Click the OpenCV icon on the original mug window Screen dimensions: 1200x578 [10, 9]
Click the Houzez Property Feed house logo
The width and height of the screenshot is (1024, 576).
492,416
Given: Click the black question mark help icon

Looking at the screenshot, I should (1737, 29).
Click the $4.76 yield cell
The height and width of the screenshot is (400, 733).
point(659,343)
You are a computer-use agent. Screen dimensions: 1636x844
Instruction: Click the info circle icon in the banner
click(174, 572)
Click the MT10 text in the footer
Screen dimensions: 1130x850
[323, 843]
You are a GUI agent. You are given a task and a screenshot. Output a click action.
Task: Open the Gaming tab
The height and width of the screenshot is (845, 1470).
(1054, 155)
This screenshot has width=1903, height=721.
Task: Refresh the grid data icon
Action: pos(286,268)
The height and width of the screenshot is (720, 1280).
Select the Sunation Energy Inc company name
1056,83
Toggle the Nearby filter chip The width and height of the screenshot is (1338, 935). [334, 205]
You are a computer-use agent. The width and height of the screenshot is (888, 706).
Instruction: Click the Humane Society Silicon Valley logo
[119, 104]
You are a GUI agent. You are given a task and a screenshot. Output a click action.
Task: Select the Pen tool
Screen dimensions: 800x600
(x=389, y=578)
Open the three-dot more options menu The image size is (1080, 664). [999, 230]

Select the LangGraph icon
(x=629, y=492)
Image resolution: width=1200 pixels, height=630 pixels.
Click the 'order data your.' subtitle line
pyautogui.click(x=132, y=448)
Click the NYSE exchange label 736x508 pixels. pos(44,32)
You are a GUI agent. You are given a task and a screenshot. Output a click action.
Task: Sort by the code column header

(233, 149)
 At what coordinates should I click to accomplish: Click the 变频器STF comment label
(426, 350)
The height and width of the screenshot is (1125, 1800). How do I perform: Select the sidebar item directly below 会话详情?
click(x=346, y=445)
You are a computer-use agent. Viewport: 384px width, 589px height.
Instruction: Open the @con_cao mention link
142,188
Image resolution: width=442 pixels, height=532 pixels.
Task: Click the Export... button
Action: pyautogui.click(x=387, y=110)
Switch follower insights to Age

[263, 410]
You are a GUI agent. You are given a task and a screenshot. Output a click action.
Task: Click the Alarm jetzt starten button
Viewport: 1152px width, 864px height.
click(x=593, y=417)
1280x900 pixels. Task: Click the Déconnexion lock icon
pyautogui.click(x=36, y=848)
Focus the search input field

YOUR OBJECTIVE. Transcribe exactly, starting at the line with "You are a computer-use agent. The" and continuing through the last line of the data above; leave out all earlier lines.

TASK RESPONSE.
You are a computer-use agent. The width and height of the screenshot is (888, 706).
Instruction: Click the Humane Society Silicon Valley logo
[119, 104]
You are a GUI agent. You are given a task and a screenshot. Output a click action.
Task: Select the Pen tool
Screen dimensions: 800x600
(x=389, y=578)
Open the three-dot more options menu The image size is (1080, 664). [999, 230]

Select the LangGraph icon
(x=629, y=492)
Image resolution: width=1200 pixels, height=630 pixels.
Click the 'order data your.' subtitle line
pyautogui.click(x=132, y=448)
Click the NYSE exchange label 736x508 pixels. pos(44,32)
You are a GUI agent. You are given a task and a screenshot. Output a click action.
Task: Sort by the code column header

(233, 149)
 At what coordinates should I click to accomplish: Click the 变频器STF comment label
(426, 350)
The height and width of the screenshot is (1125, 1800). How do I perform: Select the sidebar item directly below 会话详情?
click(x=346, y=445)
You are a computer-use agent. Viewport: 384px width, 589px height.
Instruction: Open the @con_cao mention link
142,188
Image resolution: width=442 pixels, height=532 pixels.
Task: Click the Export... button
Action: pyautogui.click(x=387, y=110)
Switch follower insights to Age

[263, 410]
You are a GUI agent. You are given a task and a screenshot. Output a click action.
Task: Click the Alarm jetzt starten button
Viewport: 1152px width, 864px height.
click(x=593, y=417)
1280x900 pixels. Task: Click the Déconnexion lock icon
pyautogui.click(x=36, y=848)
Focus the search input field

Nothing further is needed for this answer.